Throughout this week, tropical storms Cristóbal and Amanda made landfall in Mexico’s southeastern states. Campeche, Chiapas and Tabasco turned out to be the most affected in infrastructural damage. Oil, gas and port infrastructure in Campeche and Tabasco reported significant damage and service interruptions, but it was these three states’ road infrastructure that needed the most urgent repairs in the wake of devastating weather-derived destruction. 

In the Escarcega-Chetumal highway in Campeche, SCT had to intervene by mandating and coordinating the temporary stopping of all traffic after water levels rose high enough to destroy 60 percent of the road’s concrete surface along kilometer 156. Traffic on one lane was reestablished a few hours later.
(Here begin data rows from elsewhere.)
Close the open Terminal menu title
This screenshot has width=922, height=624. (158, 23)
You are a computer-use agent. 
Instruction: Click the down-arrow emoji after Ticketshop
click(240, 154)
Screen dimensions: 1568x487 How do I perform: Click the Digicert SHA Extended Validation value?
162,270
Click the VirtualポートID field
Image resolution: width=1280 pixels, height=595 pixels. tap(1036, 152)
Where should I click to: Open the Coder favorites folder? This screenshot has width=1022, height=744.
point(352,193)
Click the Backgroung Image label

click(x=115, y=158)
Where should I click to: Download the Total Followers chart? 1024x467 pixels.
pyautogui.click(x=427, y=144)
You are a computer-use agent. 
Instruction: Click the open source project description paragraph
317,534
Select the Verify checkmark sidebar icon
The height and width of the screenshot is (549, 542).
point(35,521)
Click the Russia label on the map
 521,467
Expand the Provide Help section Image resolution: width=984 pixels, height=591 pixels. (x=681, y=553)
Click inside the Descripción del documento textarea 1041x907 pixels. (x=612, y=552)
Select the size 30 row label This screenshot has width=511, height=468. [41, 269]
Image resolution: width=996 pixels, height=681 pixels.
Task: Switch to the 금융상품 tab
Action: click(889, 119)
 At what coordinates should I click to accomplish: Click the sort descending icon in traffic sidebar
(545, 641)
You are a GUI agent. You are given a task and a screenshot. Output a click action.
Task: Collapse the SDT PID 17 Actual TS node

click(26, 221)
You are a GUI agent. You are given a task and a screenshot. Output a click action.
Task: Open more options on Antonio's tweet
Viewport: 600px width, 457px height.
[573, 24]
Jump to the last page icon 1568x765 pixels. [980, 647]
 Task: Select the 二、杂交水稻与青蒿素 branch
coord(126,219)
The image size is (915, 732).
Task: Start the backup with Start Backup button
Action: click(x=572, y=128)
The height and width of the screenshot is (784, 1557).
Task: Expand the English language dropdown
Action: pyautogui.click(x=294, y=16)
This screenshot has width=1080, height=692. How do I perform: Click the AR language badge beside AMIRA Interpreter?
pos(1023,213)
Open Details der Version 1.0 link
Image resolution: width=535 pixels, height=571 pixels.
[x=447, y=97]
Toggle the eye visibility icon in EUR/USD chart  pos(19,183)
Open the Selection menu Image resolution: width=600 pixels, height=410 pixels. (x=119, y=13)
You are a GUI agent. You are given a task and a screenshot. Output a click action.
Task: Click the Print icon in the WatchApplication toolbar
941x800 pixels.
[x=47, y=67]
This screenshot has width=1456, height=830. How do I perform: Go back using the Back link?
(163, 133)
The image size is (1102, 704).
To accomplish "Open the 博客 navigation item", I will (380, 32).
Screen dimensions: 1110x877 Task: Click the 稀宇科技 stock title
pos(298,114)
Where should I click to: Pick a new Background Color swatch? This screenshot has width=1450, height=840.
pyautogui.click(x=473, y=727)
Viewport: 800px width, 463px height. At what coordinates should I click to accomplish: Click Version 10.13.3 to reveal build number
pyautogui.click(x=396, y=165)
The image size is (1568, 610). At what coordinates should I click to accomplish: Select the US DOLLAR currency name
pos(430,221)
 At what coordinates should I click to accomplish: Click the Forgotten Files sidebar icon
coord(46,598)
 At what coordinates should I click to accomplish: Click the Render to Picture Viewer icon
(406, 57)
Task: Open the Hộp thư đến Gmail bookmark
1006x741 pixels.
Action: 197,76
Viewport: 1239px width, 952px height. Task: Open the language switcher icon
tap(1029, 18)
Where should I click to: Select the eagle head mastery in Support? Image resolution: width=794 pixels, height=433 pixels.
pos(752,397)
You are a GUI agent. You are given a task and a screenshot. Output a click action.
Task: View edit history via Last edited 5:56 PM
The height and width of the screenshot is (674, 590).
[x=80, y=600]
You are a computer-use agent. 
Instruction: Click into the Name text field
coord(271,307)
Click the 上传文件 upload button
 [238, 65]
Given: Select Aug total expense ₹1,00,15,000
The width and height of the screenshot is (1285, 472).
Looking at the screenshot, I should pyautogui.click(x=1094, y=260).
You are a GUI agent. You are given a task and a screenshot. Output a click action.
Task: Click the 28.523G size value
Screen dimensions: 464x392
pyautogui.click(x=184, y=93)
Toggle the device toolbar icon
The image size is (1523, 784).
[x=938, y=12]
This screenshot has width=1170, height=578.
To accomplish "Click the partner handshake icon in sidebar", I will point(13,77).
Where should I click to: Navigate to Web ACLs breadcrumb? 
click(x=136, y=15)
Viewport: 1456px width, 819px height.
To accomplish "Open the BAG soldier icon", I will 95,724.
Emergency repair maneuvers executed by the SCT consisted in the removal of loose and unstable remaining material in an area as deep as 5m, 12m long and 7m wide. The space created then had to be filled by 100kg to 200kg rocks meant to be filtered by rainwater so they can function as a stable base for the layered hydraulic asphalt coating that comes later. Meanwhile, in the Villahermosa-Escarcega highway, water levels rose enough to guarantee a temporary closing of all traffic around kilometer 199, but not enough to significantly damage the physical integrity of the road itself. 

However, these immediate emergency responses only cover the heavily trafficked segments of Mexico’s interstate highway system. Tabasco and Chiapas are both states with significant rural segments in their economies and populations. These communities and activities function in large part through networks of less developed roads that have less access to these kinds of responses. In its article describing these maneuvers, SCT admits that it received three reports of rural roads that were affected by flooded rivers, a particularly common consequence of these weather events in the flat wetlands that cover the states of Tabasco and Campeche. The report goes on to say that SCT will have to wait for these weather conditions to subside and for water levels to lower once again before they can even check on the veracity of these reports, the state of the roads in question and the degree to which they were damaged, let alone coordinate and execute repair efforts.